La historia cuenta que a finales de 1780, un galeón español cargado de esclavos naufragó cerca de la costa de La Guajira. La tragedia permitió que un grupo de cimarrones fundaran Tabaco. Sus vidas crecieron alrededor de la agricultura y la pequeña ganadería. El pueblo creció y fue reconocido como corregimiento de Hato Nuevo, La Guajira, desde 1984. Cerca de 480 familias que construyeron fuertes lazos y una estrecha relación con la tierra. Tenían escuela, iglesia, cementerio, y frente a la pobreza nadie pasaba hambre por la solidaridad y la generosidad que solo quien ha vivido entre campesinos puede documentar. El 9 de agosto de 2001, sin embargo, desplazaron a las últimas personas del pueblo.
Colombia es el segundo país con mayor número de personas desplazadas por la violencia después de Sudán. Las actuaciones desalmadas de grupos armados han sembrado el terror por todo el territorio nacional, dejando pueblos enteros abandonados, consumidos por la maleza y la tristeza. Las acciones de las guerrillas y la incursión paramilitar consumieron la esperanza de muchos, arrancándoles a sus hijos, dejando una estela de desaparecidos y llenando el curso de los ríos de desmembrados. Verdaderos pueblos fantasmas tienen apenas la vida de los ancianos resistentes que se negaron a morir en el pavimento de las ciudades.
Lo ocurrido con Tabaco, sin embargo, representa una dinámica distinta, quizá más perversa. La expansión de una empresa minera descubrió que la tierra de los habitantes de Tabaco daba mucho más que lo que ellos sembraban en sus cultivos. Entonces iniciaron la estrategia. Compraron predios cercanos y los cercaron, poco a poco cerrando los caminos que tradicionalmente usaban los habitantes del pueblo. Cerraron vías y empezaron a usar personal de seguridad privada. Ofrecieron dinero por sus casitas de bahareque, y algunos campesinos vendieron sin saber que vendían una mina. Tres pesos que no les sirvieron para subsistir en ningún lado. De hecho, hubo habitantes de Tabaco a los que les compraron la hectárea por 10 mil pesos.

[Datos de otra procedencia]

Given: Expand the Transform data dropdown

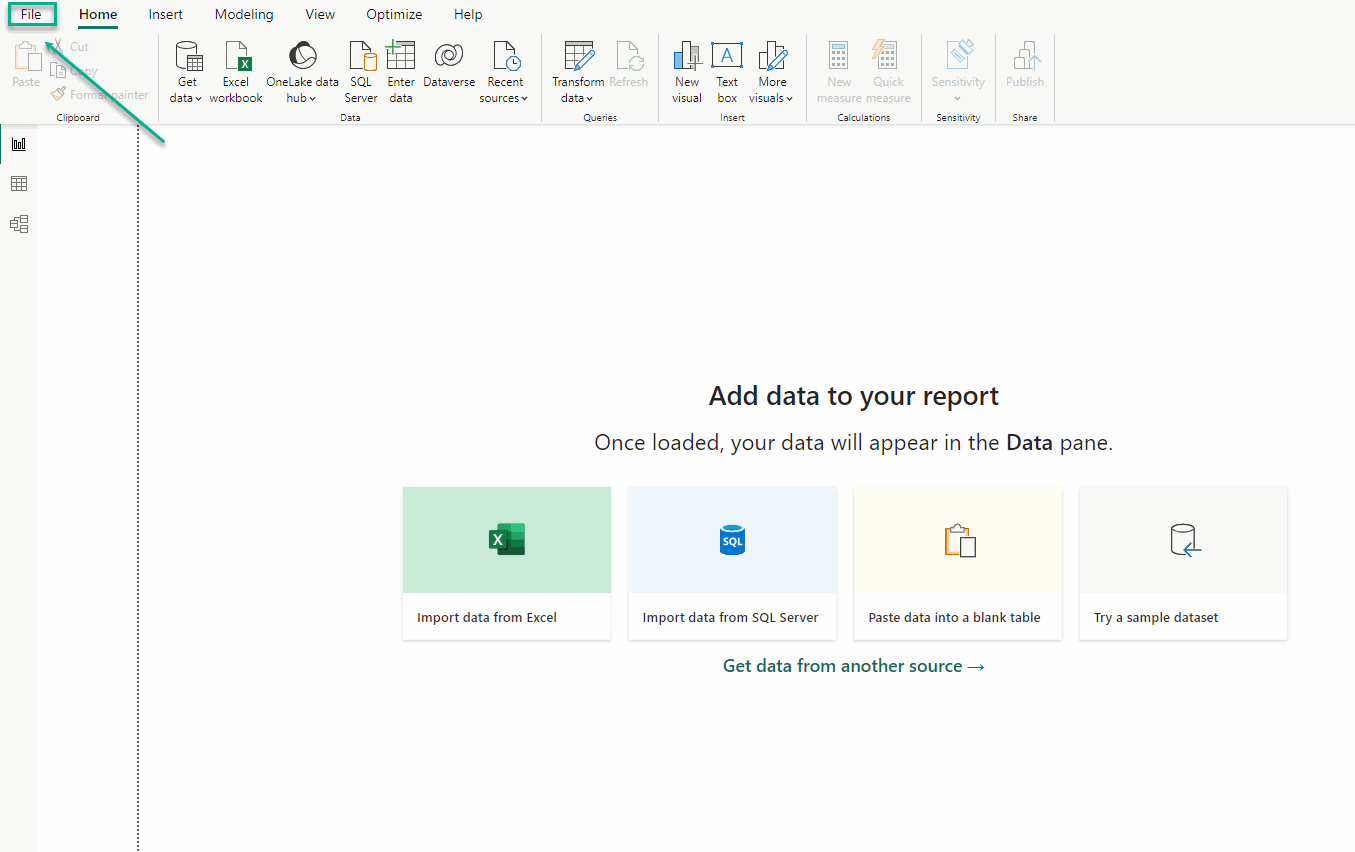Looking at the screenshot, I should pos(577,98).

El Gobierno Municipal, al parecer, haciéndole el juego a los intereses de la transnacional, desmanteló el puesto de salud, sacó a los maestros de Tabaco y cerró la oficina de Telecom. Los muertos no tardaron en aparecer. Y finalmente, el mismo Estado expropió a los que quedaban en el pueblo, considerándolos invasores de un terreno de utilidad pública. Con colaboración del Ejército sacaron a la gente de sus casas y las destruyeron. Y la iglesia, construida por la comunidad, fue vendida por el párroco. No hubo casa de Dios y quizá por eso no se escucharon sus plegarias.
En su tierra ahora hay un socavón que con la explotación carbonífera enriquece los bolsillos de algunos. A eso le llaman desarrollo en este país. Rogelio Ustate Arregocés, un poeta sin tierra, narra de la mejor manera lo vivido: “De mi mente desaparecer quisiera / las lágrimas por doquier goteando / de aquella infeliz mañana sin tarde / del triste y fatídico nuevo de agosto / del año 2011 a eso / de las 10.30 a, cuando murió solitario el grito / al ver el último rostro de su lucha / sobre la sonriente cuchilla / de un monstruoso buldócer / sin piedad envistiendo / a las entrañas de una humilde vivienda de pobre”. Así se borra en Colombia a un pueblo del mapa. Nadie se entera, a nadie le duele, a nadie le importa. Solo a aquellos que son devastados, que tampoco le importan a nadie.